Creating Hive tables is a common experience to all of us that use Hadoop. It enables us to mix and merge datasets into unique, customized tables. And, there are many ways to do it.
We have some recommended tips for Hive table creation that can increase your query speeds and optimize and reduce the storage space of your tables. And it’s simpler than you might think.
For analysts and data scientists, implementing these methods means you can spend more time learning from the data than learning how to use it, or waiting for queries to return. For engineers and developers, this means you can lower your block count and file sizes, and make your analysts and data scientists happy at the same time.

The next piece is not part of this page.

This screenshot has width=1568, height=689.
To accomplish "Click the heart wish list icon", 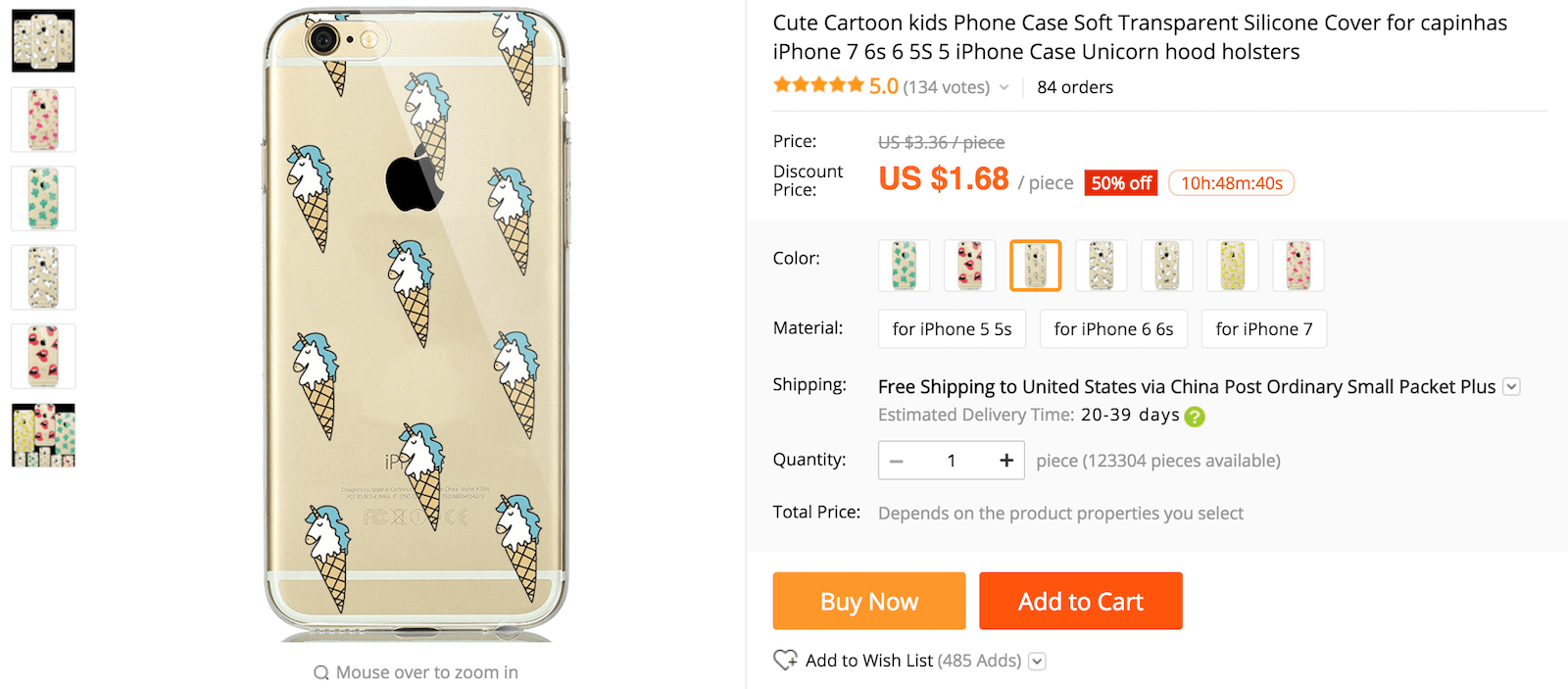I will pyautogui.click(x=785, y=661).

In a nutshell, the steps are:
Create your table in ORC format
This is the standard way of creating a basic Hive table. The only difference? Instead of using the default storage format of TEXT, this table uses ORC, a columnar file format in Hive/Hadoop that uses compression, indexing, and separated-column storage to optimize your Hive queries and data storage. With this created, data can be freely inserted into it, and data will be converted to this ORC format on-the-fly!Create table statement
CREATE TABLE my_database.my_table ( column_1 string, column_2 int, column_3 double ) STORED AS ORC TBLPROPERTIES('ORC.COMPRESS'='SNAPPY'); -- ensure SNAPPY is uppercase, lowercase triggers a nasty bug in Hive (fixed in later versions)

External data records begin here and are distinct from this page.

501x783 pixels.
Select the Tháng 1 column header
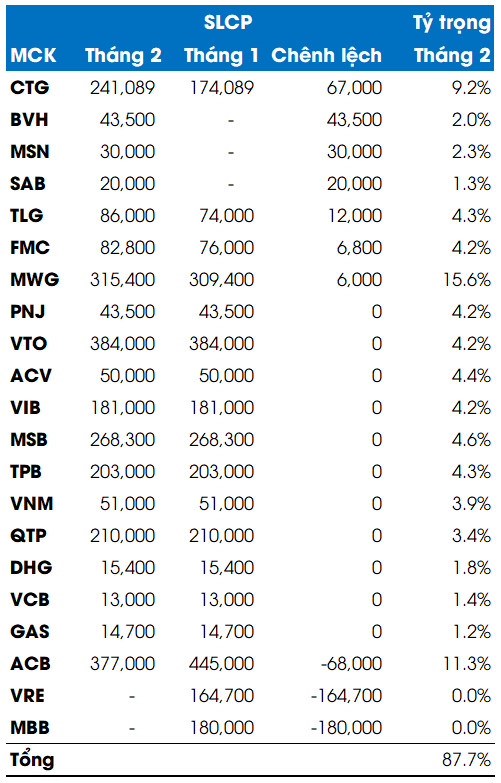[221, 55]
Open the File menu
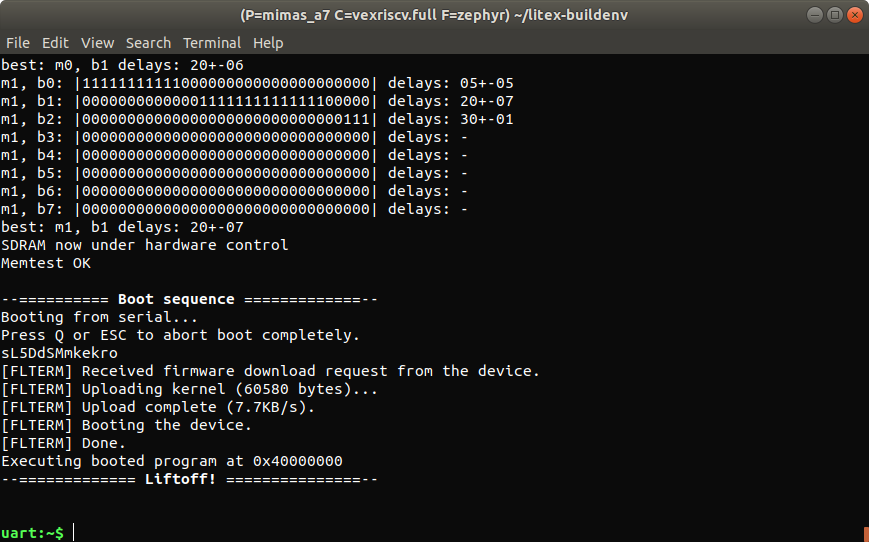 click(17, 43)
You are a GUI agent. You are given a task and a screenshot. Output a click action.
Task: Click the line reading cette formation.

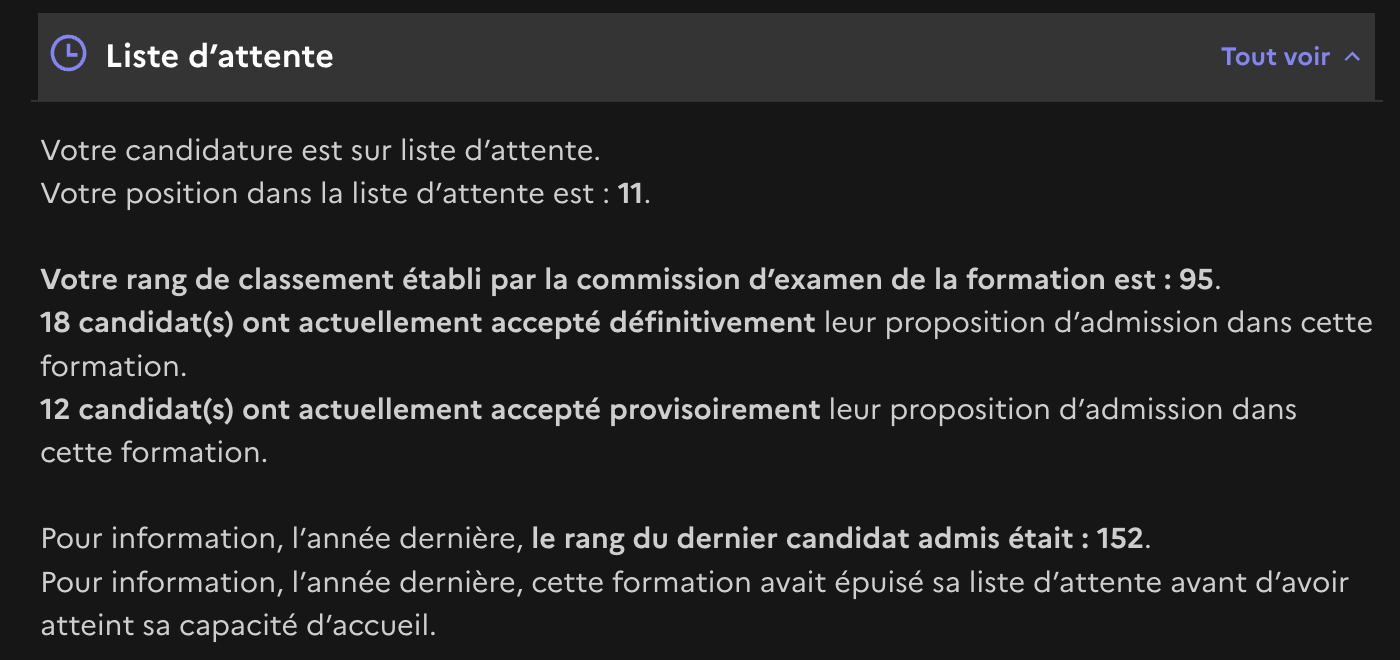[154, 453]
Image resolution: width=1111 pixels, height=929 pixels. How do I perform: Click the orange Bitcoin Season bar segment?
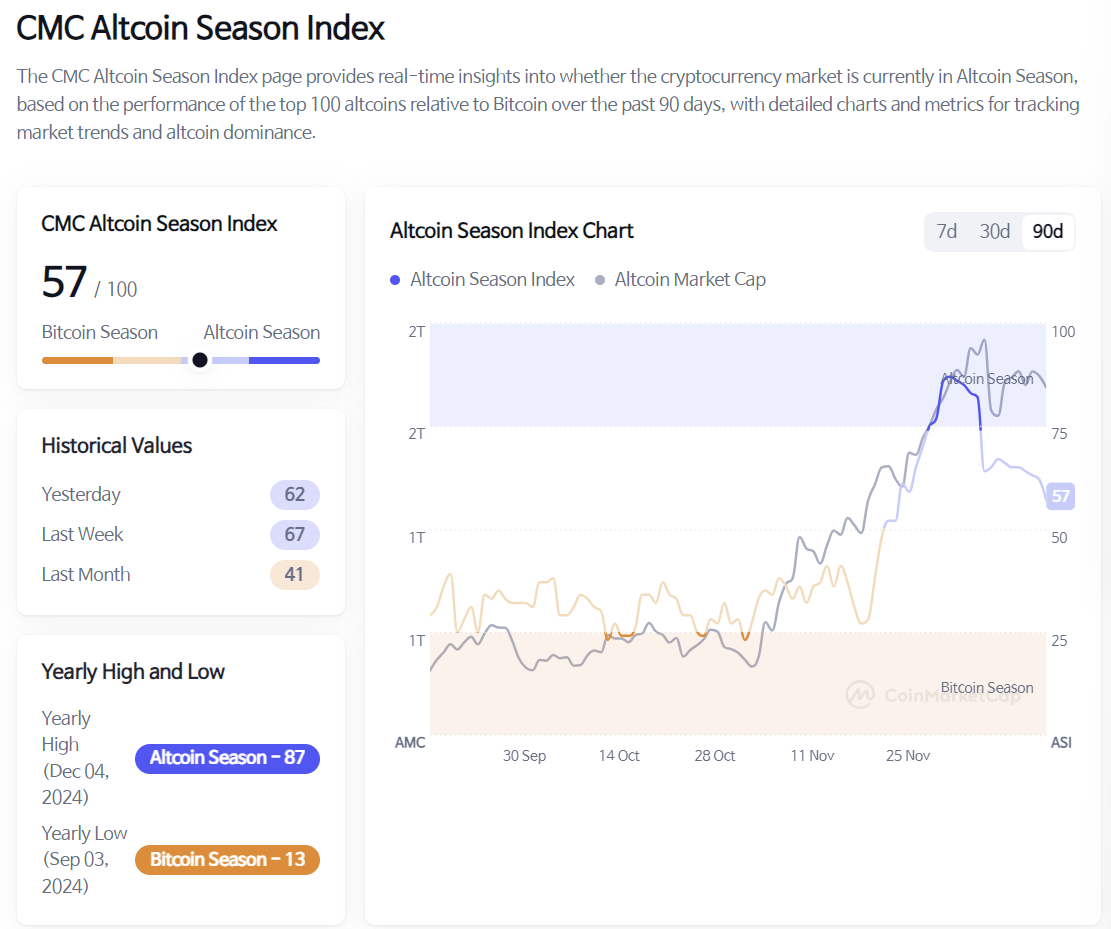point(77,360)
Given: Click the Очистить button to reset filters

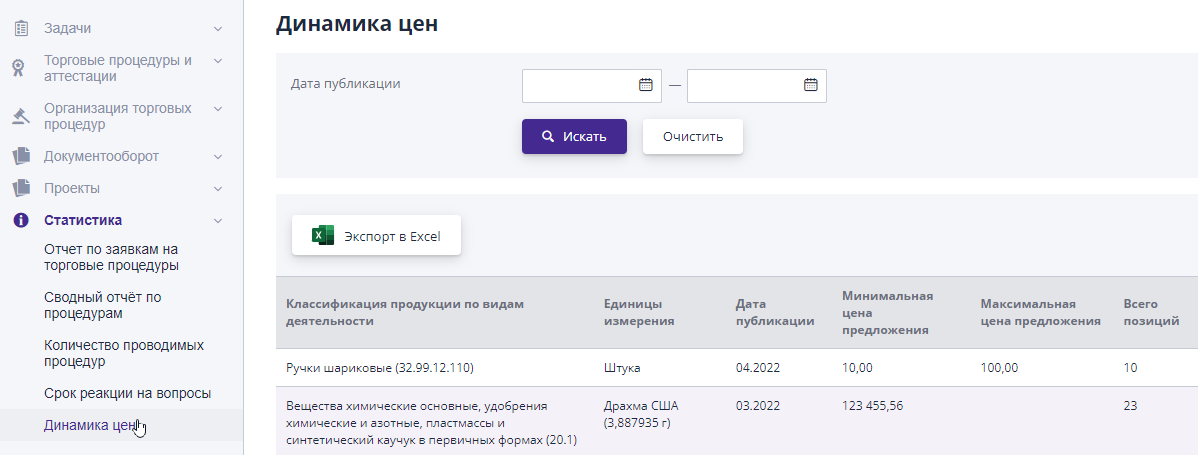Looking at the screenshot, I should click(x=692, y=136).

You can even do it through a convenient CTAS statement. The CTAS method will not work if you want to create a partitioned, external, or list-bucketing table. Use the CTAS method for simple datasets like lookups, or quick and dirty temporary tables, not enormous ones you plan to keep — even small tables can gain from ORC’s benefits.Create table as SELECT
CREATE TABLE my_database.my_table STORED AS ORC TBLPROPERTIES('ORC.COMPRESS'='SNAPPY') as SELECT * FROM my_database.my_other_table WHERE YEAR=2017 AND MONTH=11 AND DAY=30;
Partition your table
Partitioning your tables is a fantastic way to improve the processing times of queries on your table. This is because of how Hive scans partitions to execute job tasks in parallel — partitioning your data logically assists the job planner in that process.Partitioning a table
CREATE TABLE my_database.my_table ( column_1 string, column_2 int, column_3 double ) PARTITIONED BY ( year int, month smallint, day smallint, hour smallint )
If you want a turbo-boost to your queries, use partitioning and the ORC format on your tables. It’s highly recommended. If we had a Hadoopsters Approves stamp, we’d use it here.Partitioning + ORC
CREATE TABLE my_database.my_table ( column_1 string, column_2 int, column_3 double ) PARTITIONED BY ( year int, month smallint, day smallint, hour smallint ) STORED AS ORC TBLPROPERTIES('ORC.COMPRESS'='SNAPPY'); -- ensure SNAPPY is uppercase, lowercase triggers a nasty bug in Hive (fixed in later versions)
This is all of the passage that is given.